## Exercise aim
What is needed here is every entry, retyped exactly.
(Beginning of Dataset content)
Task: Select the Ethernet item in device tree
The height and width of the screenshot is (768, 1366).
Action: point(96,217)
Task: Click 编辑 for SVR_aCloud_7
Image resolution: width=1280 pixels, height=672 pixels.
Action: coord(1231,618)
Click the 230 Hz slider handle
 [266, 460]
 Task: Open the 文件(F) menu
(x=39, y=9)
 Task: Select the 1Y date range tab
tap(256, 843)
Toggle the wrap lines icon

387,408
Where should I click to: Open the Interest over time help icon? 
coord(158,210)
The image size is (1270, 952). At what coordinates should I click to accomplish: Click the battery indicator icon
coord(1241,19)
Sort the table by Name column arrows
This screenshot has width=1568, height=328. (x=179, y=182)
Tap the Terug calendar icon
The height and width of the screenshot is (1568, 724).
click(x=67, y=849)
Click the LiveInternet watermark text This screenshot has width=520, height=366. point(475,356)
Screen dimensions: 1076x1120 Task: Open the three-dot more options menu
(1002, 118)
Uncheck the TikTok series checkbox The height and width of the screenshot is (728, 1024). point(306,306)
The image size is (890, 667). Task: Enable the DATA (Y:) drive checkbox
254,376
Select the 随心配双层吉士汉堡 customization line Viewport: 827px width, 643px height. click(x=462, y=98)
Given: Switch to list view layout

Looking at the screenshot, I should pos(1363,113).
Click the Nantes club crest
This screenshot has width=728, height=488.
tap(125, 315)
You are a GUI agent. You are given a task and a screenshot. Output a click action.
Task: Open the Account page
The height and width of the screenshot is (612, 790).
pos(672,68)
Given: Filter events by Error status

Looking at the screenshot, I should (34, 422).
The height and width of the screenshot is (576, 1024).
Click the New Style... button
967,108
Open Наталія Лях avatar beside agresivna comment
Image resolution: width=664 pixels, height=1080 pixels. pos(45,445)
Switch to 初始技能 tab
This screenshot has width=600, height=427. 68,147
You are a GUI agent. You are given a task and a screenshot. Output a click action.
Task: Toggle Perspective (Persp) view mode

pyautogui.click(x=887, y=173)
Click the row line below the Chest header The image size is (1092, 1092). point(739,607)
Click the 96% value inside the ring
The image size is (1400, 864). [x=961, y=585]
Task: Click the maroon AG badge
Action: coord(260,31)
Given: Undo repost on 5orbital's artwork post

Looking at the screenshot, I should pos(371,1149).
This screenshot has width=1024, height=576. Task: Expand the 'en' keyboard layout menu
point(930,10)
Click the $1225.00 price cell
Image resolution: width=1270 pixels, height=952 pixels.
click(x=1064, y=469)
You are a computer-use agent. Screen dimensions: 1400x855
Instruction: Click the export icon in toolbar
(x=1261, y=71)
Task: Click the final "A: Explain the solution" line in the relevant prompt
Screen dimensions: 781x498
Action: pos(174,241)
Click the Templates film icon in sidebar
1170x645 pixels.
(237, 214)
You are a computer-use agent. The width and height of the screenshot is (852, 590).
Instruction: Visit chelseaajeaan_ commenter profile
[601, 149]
(End of Dataset content)
## Solution to the exercise
Task: Select the Ethernet item in device tree
The height and width of the screenshot is (768, 1366).
Action: point(96,217)
Task: Click 编辑 for SVR_aCloud_7
Image resolution: width=1280 pixels, height=672 pixels.
Action: coord(1231,618)
Click the 230 Hz slider handle
 [266, 460]
 Task: Open the 文件(F) menu
(x=39, y=9)
 Task: Select the 1Y date range tab
tap(256, 843)
Toggle the wrap lines icon

387,408
Where should I click to: Open the Interest over time help icon? 
coord(158,210)
The image size is (1270, 952). At what coordinates should I click to accomplish: Click the battery indicator icon
coord(1241,19)
Sort the table by Name column arrows
This screenshot has width=1568, height=328. (x=179, y=182)
Tap the Terug calendar icon
The height and width of the screenshot is (1568, 724).
click(x=67, y=849)
Click the LiveInternet watermark text This screenshot has width=520, height=366. point(475,356)
Screen dimensions: 1076x1120 Task: Open the three-dot more options menu
(1002, 118)
Uncheck the TikTok series checkbox The height and width of the screenshot is (728, 1024). point(306,306)
The image size is (890, 667). Task: Enable the DATA (Y:) drive checkbox
254,376
Select the 随心配双层吉士汉堡 customization line Viewport: 827px width, 643px height. click(x=462, y=98)
Given: Switch to list view layout

Looking at the screenshot, I should pos(1363,113).
Click the Nantes club crest
This screenshot has width=728, height=488.
tap(125, 315)
You are a GUI agent. You are given a task and a screenshot. Output a click action.
Task: Open the Account page
The height and width of the screenshot is (612, 790).
pos(672,68)
Given: Filter events by Error status

Looking at the screenshot, I should (34, 422).
The height and width of the screenshot is (576, 1024).
Click the New Style... button
967,108
Open Наталія Лях avatar beside agresivna comment
Image resolution: width=664 pixels, height=1080 pixels. pos(45,445)
Switch to 初始技能 tab
This screenshot has width=600, height=427. 68,147
You are a GUI agent. You are given a task and a screenshot. Output a click action.
Task: Toggle Perspective (Persp) view mode

pyautogui.click(x=887, y=173)
Click the row line below the Chest header The image size is (1092, 1092). point(739,607)
Click the 96% value inside the ring
The image size is (1400, 864). [x=961, y=585]
Task: Click the maroon AG badge
Action: coord(260,31)
Given: Undo repost on 5orbital's artwork post

Looking at the screenshot, I should pos(371,1149).
This screenshot has width=1024, height=576. Task: Expand the 'en' keyboard layout menu
point(930,10)
Click the $1225.00 price cell
Image resolution: width=1270 pixels, height=952 pixels.
click(x=1064, y=469)
You are a computer-use agent. Screen dimensions: 1400x855
Instruction: Click the export icon in toolbar
(x=1261, y=71)
Task: Click the final "A: Explain the solution" line in the relevant prompt
Screen dimensions: 781x498
Action: pos(174,241)
Click the Templates film icon in sidebar
1170x645 pixels.
(237, 214)
You are a computer-use agent. The width and height of the screenshot is (852, 590).
Instruction: Visit chelseaajeaan_ commenter profile
[601, 149]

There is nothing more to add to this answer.